As Kamala Harris gets ready to meet Rishi Sunak at an AI summit in the UK this week, the US president has unveiled his attempt to lead regulation in the space.
In the latest effort to regulate the rapidly advancing field of artificial intelligence, US president Joe Biden signed an executive order yesterday (30 October) to create AI safeguards.
While the technology holds promise to improve a vast range of human activity, from discovering new medicines for diseases to predicting natural disasters caused by the climate crisis, many have raised concerns about the potential dangers of leaving its development unchecked.
“One thing is clear: To realise the promise of AI and avoid the risks, we need to govern this technology,” Biden said. “There’s no other way around it, in my view. It must be governed.”
National security concerns
The executive order, a mechanism by which a US president can create limited and temporary laws without needing consent from the legislature, requires private companies developing AI to report to the federal government about the many risks that their systems could pose, such as aiding other countries and terrorist groups in the creation of weapons of mass destruction.
Biden also focused on the pressing issue of deepfakes, which uses AI to manipulate a person’s appearance or voice to create duplicitous content.

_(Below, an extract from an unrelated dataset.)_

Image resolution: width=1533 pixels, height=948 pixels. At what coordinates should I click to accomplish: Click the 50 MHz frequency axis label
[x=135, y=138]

“Deepfakes use AI-generated audio and video to smear reputations, spread fake news and commit fraud. I’ve watched one of me,” Biden said, referring to an experiment his staff showed him to explicate the potential of the tech. “I said, ‘When the hell did I say that?’”
Private companies are sometimes opposed to signs of heightened federal vigilance, often arguing that regulations stifle innovation, especially when it comes to emerging technologies. But surprisingly, that has not been the case for AI.
Executives of some of the biggest AI makers in the US – and by extension the world – have been neutral, or even welcoming to regulations in the space. This includes the likes of Microsoft, Google and OpenAI, who have been spearheading the advancement of generative AI over the past year.
In July, for instance, major AI product makers including Amazon, Anthropic, Inflection and Microsoft made voluntary commitments to the White House to ensure robust AI security measures.
One of the major commitments is to test the safety of their AI products internally and externally before releasing them to the public, all the while remaining transparent about the process by sharing information with governments, civil society and academia.
And now, experts have called the latest executive order “one of the most comprehensive approaches to governing” AI technology.
“As we have seen with recent AI developments, the technology is moving at a rapid pace and has already made an impact on society, with diverse applications across industries and regions,” said Michael Covington, vice-president of strategy at Jamf, a software company based in the US.
“Whilst there have been calls for regulations to govern the development of AI technologies, most have been focused on preserving end-user privacy and maintaining the accuracy and reliability of information coming from AI-based systems.”
Covington argued that the Biden administration’s executive action is “broad-based and takes a long-term” approach, with considerations for security and privacy as well as equity and civil rights, consumer protections and labour market monitoring.
“The intention is valid – ensuring AI is developed and used responsibly. But the execution must be balanced to avoid regulatory paralysis. Efficient and nimble regulatory processes will be needed to truly realise the benefits of comprehensive AI governance,” he said.
“I am optimistic that this holistic approach to governing the use of AI will lead to not only safer and more secure systems but will favour those that have a more positive and sustainable impact on society as a whole.”
‘A model for international action’
While the order is an attempt by the US government to become a leader in regulating the tech it has become the breeding ground of innovation for, it is far from first in this attempt. On this side of the pond, both the UK and Europe have been working to catch-up with the burgeoning powers of AI before it spirals out of control.
European lawmakers passed the landmark AI Act in June to rein in ‘high-risk’ AI activities and protect the rights of citizens. The rules will make certain AI technology prohibited and add others to a high-risk list, forcing certain obligations on the tech’s creators.
Meanwhile, UK prime minister Rishi Sunak is hosting a global AI summit later this week, which is expected to be attended by some big names from both the public and private sectors, including US vice-president Kamala Harris and Elon Musk.
AI does not respect borders, so it cannot be developed alone.
That’s why we’re hosting the world's first ever AI Safety Summit next week.
We'll work closely with international partners to address the risks head on so we can make the most of the opportunities AI can bring. pic.twitter.com/dXn6F9HtdN
— Rishi Sunak (@RishiSunak) October 26, 2023
“We have a moral, ethical and societal duty to make sure that AI is adopted and advanced in a way that protects the public from potential harm,” Harris said yesterday. “We intend that the actions we are taking domestically will serve as a model for international action.”
With AI advancing in leaps and bounds and geopolitical tensions rising globally, it remains to be seen whether governments can keep up and prevent artificial intelligence from causing some real damage.